North Korea Resumes Missile-Launch Site Work
The reclusive country shows no sign of planning another long-distance missile, but is still making progress at its Musudan-ri complex. By Global Security Newswire
North Korea appears to have resumed its efforts to expand the older of its two missile-launch complexes, the expert website 38 North revealed late last week, citing an analysis of recent satellite photographs.
Images taken as recently as Nov. 18 show the North had reinvigorated construction at the Musudan-ri missile complex after a break in work of close to a year. The various building projects that had been previously detected -- a missile-firing platform, launch-control post and missile-assembly facility -- seem to be geared toward enabling bigger, more advanced missiles, according to the findings of 38 North image expert Nick Hansen.

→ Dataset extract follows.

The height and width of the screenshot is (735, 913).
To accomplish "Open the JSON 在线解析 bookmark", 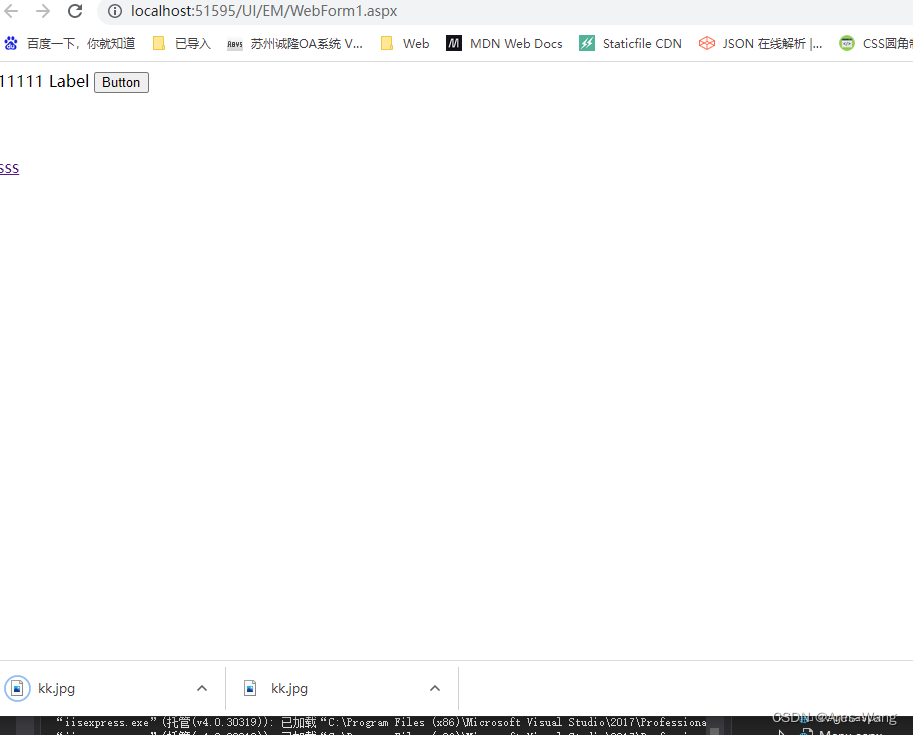I will pyautogui.click(x=760, y=43).
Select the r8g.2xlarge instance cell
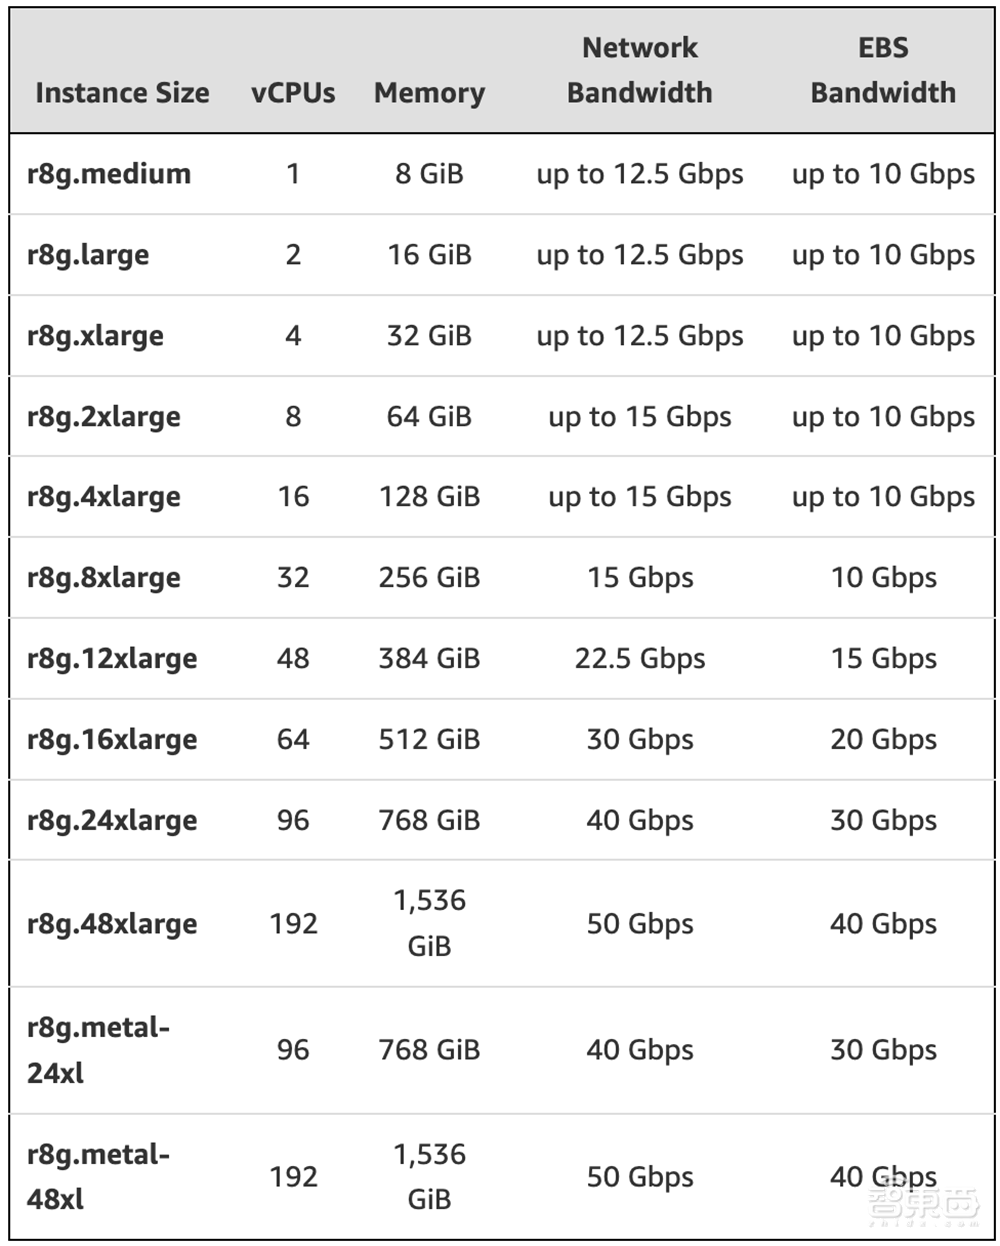The image size is (1000, 1246). [104, 417]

"In the short span of eight weeks -- from Sept. 16 until Nov. 18 -- work resumed on the new launch-control center, now nearly externally complete, and the assembly building, which is still in an early stage of construction," Hansen wrote. "There was no construction at the new launch pad."
It earlier was hypothesized that the pause in building work at Musudan-ri meant that North Korea was pulling back from the site and focusing its missile activities on Dongchang-ri -- the newer of the two missile complexes.

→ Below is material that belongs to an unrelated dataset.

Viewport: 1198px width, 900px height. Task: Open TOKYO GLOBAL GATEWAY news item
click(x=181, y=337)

"Imagery also shows no signs that North Korea is planning another long-range rocket launch in 2013," said 38 North, which is a project of the U.S.-Korea Institute at Johns Hopkins University.
Pyongyang's last space rocket launch in December 2012 took the world by surprise when it was successful. The launch demonstrated North Korea's growing mastery of the technology needed for building intercontinental ballistic missiles.
Elsewhere, the body of a South Korean man was discovered on Saturday at a manufacturing site cooperatively run with North Korea near the border, the Associated Press reported. Authorities said it was not yet known how the man died.